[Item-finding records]
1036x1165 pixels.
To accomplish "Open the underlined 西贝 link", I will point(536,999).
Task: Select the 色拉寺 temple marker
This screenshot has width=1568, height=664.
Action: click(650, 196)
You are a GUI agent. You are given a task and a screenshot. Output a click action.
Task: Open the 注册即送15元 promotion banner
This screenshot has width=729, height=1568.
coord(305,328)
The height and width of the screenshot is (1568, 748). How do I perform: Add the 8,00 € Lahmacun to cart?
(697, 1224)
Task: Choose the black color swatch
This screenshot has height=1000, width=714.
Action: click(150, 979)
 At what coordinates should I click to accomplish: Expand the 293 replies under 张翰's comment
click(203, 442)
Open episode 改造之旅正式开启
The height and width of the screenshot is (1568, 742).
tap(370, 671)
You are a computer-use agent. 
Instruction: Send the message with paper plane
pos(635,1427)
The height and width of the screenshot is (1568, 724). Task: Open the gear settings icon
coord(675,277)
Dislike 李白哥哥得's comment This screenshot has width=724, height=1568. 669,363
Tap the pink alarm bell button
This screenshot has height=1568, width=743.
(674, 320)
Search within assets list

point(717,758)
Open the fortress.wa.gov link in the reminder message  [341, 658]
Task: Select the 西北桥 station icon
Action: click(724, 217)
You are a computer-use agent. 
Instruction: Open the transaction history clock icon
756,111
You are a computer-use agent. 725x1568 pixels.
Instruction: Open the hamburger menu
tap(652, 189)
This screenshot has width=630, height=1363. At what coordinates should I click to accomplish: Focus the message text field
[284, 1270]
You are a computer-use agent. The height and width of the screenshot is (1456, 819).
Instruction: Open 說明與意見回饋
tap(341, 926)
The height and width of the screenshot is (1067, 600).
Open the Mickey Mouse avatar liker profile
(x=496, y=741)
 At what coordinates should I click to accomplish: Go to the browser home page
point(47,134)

**Written task:** Convert the lines from the one with "You are a computer-use agent. The" up to and including the last line of the items into a numbered list, leaving out any blank lines.

**Exercise solution:**
1. You are a computer-use agent. The height and width of the screenshot is (1456, 819).
2. Instruction: Open 說明與意見回饋
3. tap(341, 926)
4. The height and width of the screenshot is (1067, 600).
5. Open the Mickey Mouse avatar liker profile
6. (x=496, y=741)
7.  At what coordinates should I click to accomplish: Go to the browser home page
8. point(47,134)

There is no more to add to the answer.